Microsoft Research announced Skala 1.1 on August 20, 2026, along with a set of integrations meant to move its machine-learned exchange-correlation functional out of a research demo and into the software chemists actually run. Density functional theory is the workhorse of computational chemistry and materials science, and its accuracy is bounded by the quality of the approximate functional at its core. Skala replaces that hand-derived approximation with a learned one.

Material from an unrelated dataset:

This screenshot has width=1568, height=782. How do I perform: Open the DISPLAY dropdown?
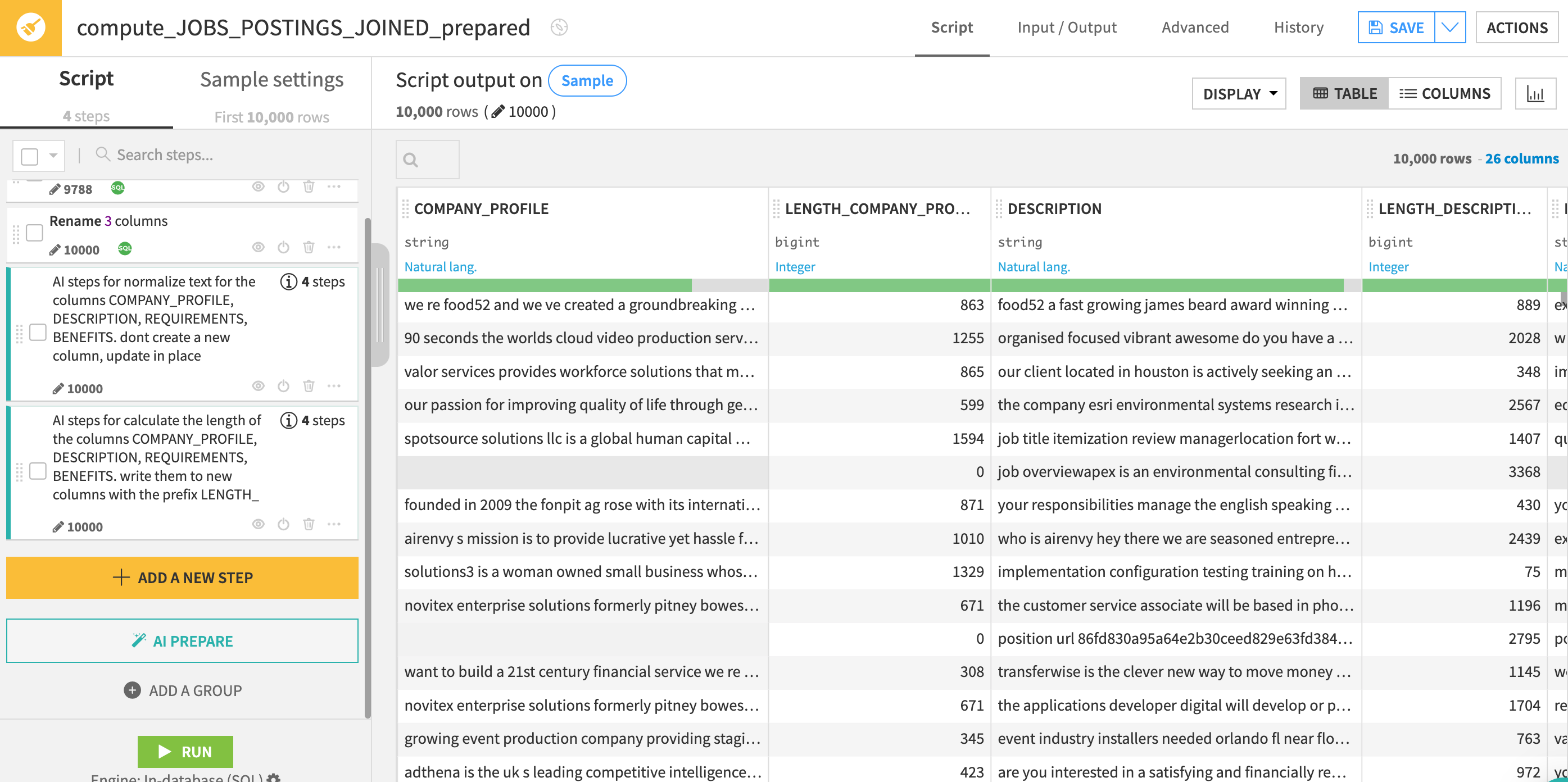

The headline number is a weighted average error of 2.8 kcal/mol on GMTKN55, the standard general-purpose main-group thermochemistry benchmark, with Skala 1.1 ranking first in 32 of the benchmark’s 55 categories. Microsoft trained the new version on 2.5 times more data than its predecessor and says it outperforms today’s leading range-separated hybrid functionals while keeping the runtime profile of a semi-local functional. On the cost side, the company reports GPU performance comparable to r2SCAN, with CPU overhead diminishing above roughly 300 orbitals and effectively disappearing for molecules of 20 to 30 atoms or more. That combination - hybrid-class accuracy at meta-GGA cost - is the whole argument for the approach.
Access is the other half of the announcement. Skala is now fully integrated into CP2K, done in collaboration with Thomas Kuehne’s Center for Advanced Systems Understanding, with integrations in progress for Psi4, FHI-aims, ORCA and VASP. There is an open-source release through GPU4PySCF with ASE integration, and Microsoft introduced what it calls a living benchmark plus a performance harness to track successive Skala releases across hardware platforms and implementations - an unusual and welcome commitment, since learned functionals are exactly the kind of artifact whose reported accuracy is hard to compare across versions.
For a technical leader in pharma, chemicals, batteries or semiconductors, the question is not whether the benchmark number is impressive but whether it transfers. GMTKN55 is main-group thermochemistry; transition metals, extended solids and reaction barriers are where DFT most often disappoints in practice, and Microsoft’s post does not claim those are solved. The practical significance is that a learned functional is now reachable from the mainstream DFT codes rather than requiring a bespoke pipeline, which lowers the cost of running the only test that matters: whether it holds up on your own chemistry.